The growth of the natural gas industry in the heart of Pennsylvania’s eastern Marcellus Shale helped the area avoid the worst of the 2008 recession, and the positive effects have only just begun, according to a study issued by the Institute for Public Policy and Economic Development (IPPED).

A comparison of the impact of the Marcellus on Pennsylvania’s 10th congressional district, the Barnett Shale in Texas and the Fayetteville Shale in Arkansas led the IPPED to conclude “that there is definite potential for growth in wealth, employment and housing” within Pennsylvania’s 10th congressional district, which includes all or parts of Bradford, Lackawanna, Luzerne, Lycoming, Montour, Northumberland, Pike, Snyder, Sullivan, Susquehanna, Tioga, Union, Wayne and Wyoming counties.

When the IPPED released a study of the area in 2008, only 93 drilling permits had been issued and 18 wells drilled in Bradford, Lycoming, Susquehanna and Wayne counties; by September 2012 the industry had ballooned, with 4,823 permits issued and 4,026 wells drilled Bradford, Lycoming, Susquehanna and Wyoming counties.

IPPED’s first study was released as the 2008 recession deepened.

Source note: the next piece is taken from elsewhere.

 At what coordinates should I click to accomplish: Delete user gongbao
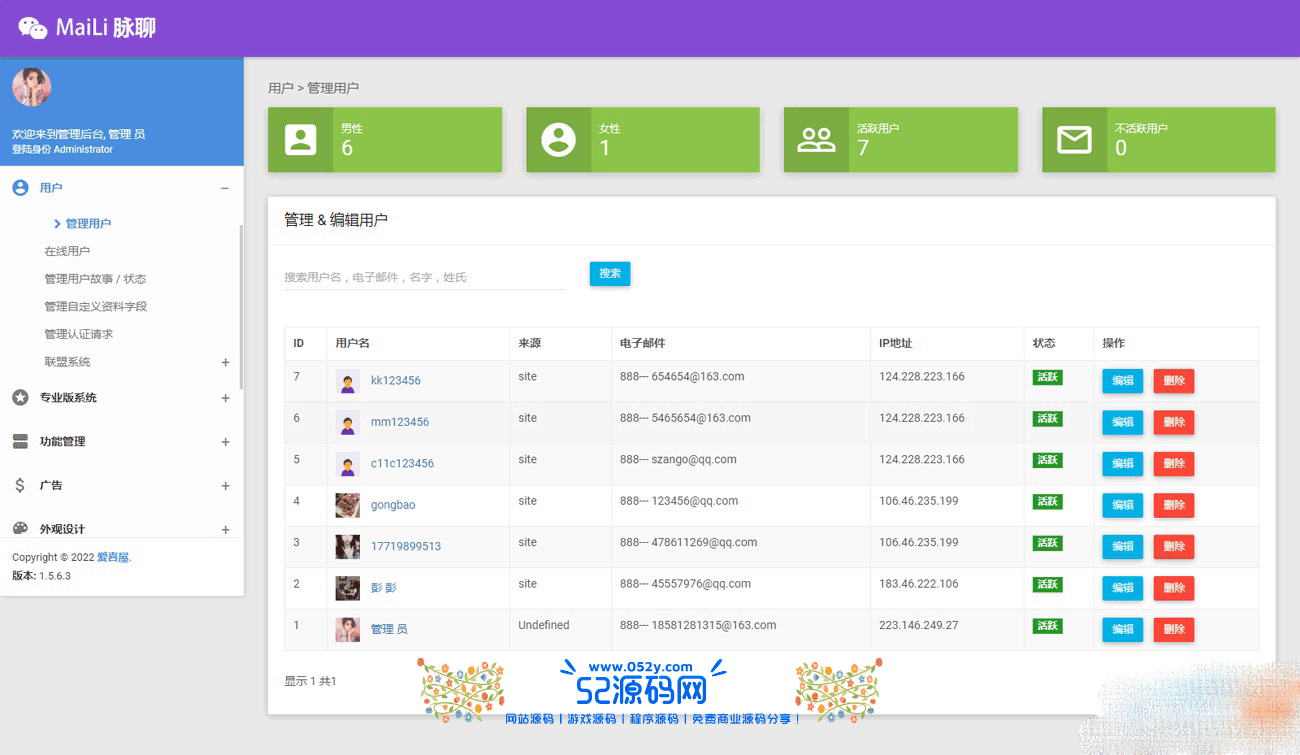pyautogui.click(x=1174, y=505)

But newer data incorporated into the more recent study “showed how a region suffering from population loss and job loss began to display economic growth and strength at [a] time when other parts of the country were in a severe recession,” IPPED said.

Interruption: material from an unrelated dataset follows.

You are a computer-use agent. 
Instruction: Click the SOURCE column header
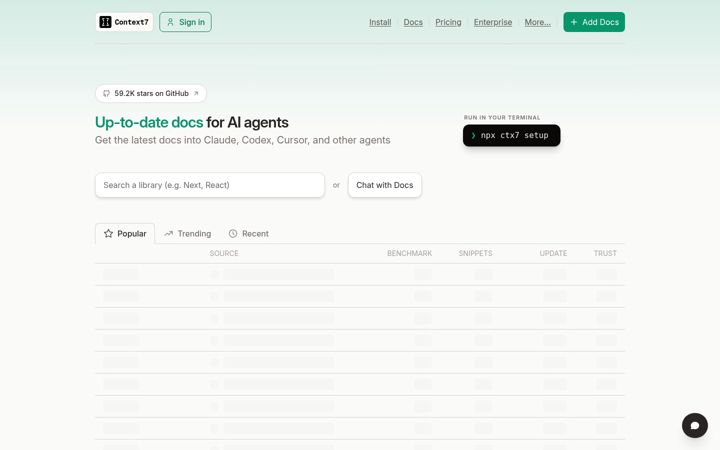(x=224, y=253)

Core drilling counties fared better than noncore drilling counties, but the economic benefits of the Marcellus spill over throughout the region, according to the report.

“Aside from assets like schools and airports, the surrounding counties can benefit by focusing economic development on the continued development of local businesses needed by the natural gas industry as a whole, and working to bring in new businesses that use natural gas in their processes,” IPPED said.

A poll conducted in Pennsylvania’s 10th congressional district about midway between the two IPPED studies found public opinion “largely supportive” of Marcellus Shale development, with 50% of respondents indicating it would be beneficial to their community (see Shale Daily, Oct. 8, 2010).